Approach A: Product Type (Struct with Options)

The naïve approach — a single struct with Option<T> for every field:

// ❌ The product-type approach
pub struct InboundMessage {
// Common
pub text: Option<String>,
pub sender_id: Option<String>,

// Telegram
pub telegram_chat_id: Option<i64>,
pub telegram_reply_to: Option<i64>,
pub telegram_media_group: Option<String>,

// Discord
pub discord_guild_id: Option<u64>,
pub discord_channel_id: Option<u64>,
pub discord_thread_id: Option<u64>,

// Slack
pub slack_team_id: Option<String>,
pub slack_thread_ts: Option<String>,

// ... 50 more Option<_> fields ...
}

Information Theory Analysis

A product type with $n$ optional fields has $2^n$ possible states:

$$ |\text{StateSpace}_{\text{product}}| = 2^{60} \approx 1.15 \times 10^{18} $$

But only 13 states are valid — each message comes from exactly one platform. The remaining $2^{60} - 13$ states are nonsensical:

$$ \text{Invalid states} = 2^{60} - 13 \approx 2^{60} $$

The ratio of valid to total states:

$$ \frac{|\text{Valid}|}{|\text{Total}|} = \frac{13}{2^{60}} \approx 1.13 \times 10^{-17} $$

In information-theoretic terms, the product type wastes:

$$ \text{Wasted entropy} = \log_2(2^{60}) - \log_2(13) = 60 - 3.7 = 56.3 \text{ bits} $$

That's 56.3 bits of "lie" — states the type says are possible but never occur at runtime.
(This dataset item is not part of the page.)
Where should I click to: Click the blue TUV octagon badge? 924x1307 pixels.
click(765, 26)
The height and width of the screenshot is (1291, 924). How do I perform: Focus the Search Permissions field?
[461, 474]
Runtime Bugs from Product Types

With this approach, every consumer must defensively check which fields are populated:

// 😰 What channel is this? Have to guess from populated fields
fn process(msg: &InboundMessage) {
if let Some(chat_id) = msg.telegram_chat_id {
// Probably Telegram... but what if discord_guild_id is also set?
// Nothing prevents both being Some simultaneously.
}
}

Approach B: Sum Type (Enum)

ClawDesk's actual approach – a sum type (tagged union / enum):

// ✅ The sum-type approach
pub enum InboundMessage {
Telegram(TelegramInbound),
Discord(DiscordInbound),
Slack(SlackInbound),
WhatsApp(WhatsAppInbound),
Signal(SignalInbound),
IMessage(IMessageInbound),
Matrix(MatrixInbound),
WebChat(WebChatInbound),
Email(EmailInbound),
Sms(SmsInbound),
Cli(CliInbound),
Irc(IrcInbound),
Custom(CustomInbound),
}

// Each variant carries ONLY its platform's fields
pub struct TelegramInbound {
pub chat_id: i64, // not Option — always present
pub from: TelegramUser, // not Option — always present
pub text: Option<String>, // optional: could be media-only
pub reply_to_message_id: Option<i64>,
pub media: Option<TelegramMedia>,
pub media_group_id: Option<String>,
pub forward_from: Option<TelegramUser>,
pub entities: Vec<MessageEntity>,
}

Information Theory Analysis

A sum type with $k$ variants has exactly $k$ top-level states:

$$ |\text{StateSpace}_{\text{sum}}| = 13 $$

This requires:

$$ \lceil \log_2(13) \rceil = 4 \text{ bits} $$

Zero wasted entropy. Every representable state is a valid state.

Comparison

PropertyProduct Type (struct)Sum Type (enum)
Top-level states$2^{60} \approx 10^{18}$$13$
Bits needed604
Invalid states$2^{60} - 13$0
Compile-time exhaustiveness
Field access safetyRuntime checksPattern matching

Exhaustive Matching

The compiler enforces that every match handles all 13 variants:

// If you forget a variant, the compiler refuses to build
fn message_source(msg: &InboundMessage) -> &'static str {
match msg {
InboundMessage::Telegram(_) => "telegram",
InboundMessage::Discord(_) => "discord",
InboundMessage::Slack(_) => "slack",
InboundMessage::WhatsApp(_) => "whatsapp",
InboundMessage::Signal(_) => "signal",
InboundMessage::IMessage(_) => "imessage",
InboundMessage::Matrix(_) => "matrix",
InboundMessage::WebChat(_) => "webchat",
InboundMessage::Email(_) => "email",
InboundMessage::Sms(_) => "sms",
InboundMessage::Cli(_) => "cli",
InboundMessage::Irc(_) => "irc",
InboundMessage::Custom(_) => "custom",
// ← Remove any arm and the compiler emits an error
}
}

Adding a 14th Channel

When you add InboundMessage::Teams(TeamsInbound), the compiler emits errors at every non-exhaustive match statement. This guarantees no handler silently ignores the new channel.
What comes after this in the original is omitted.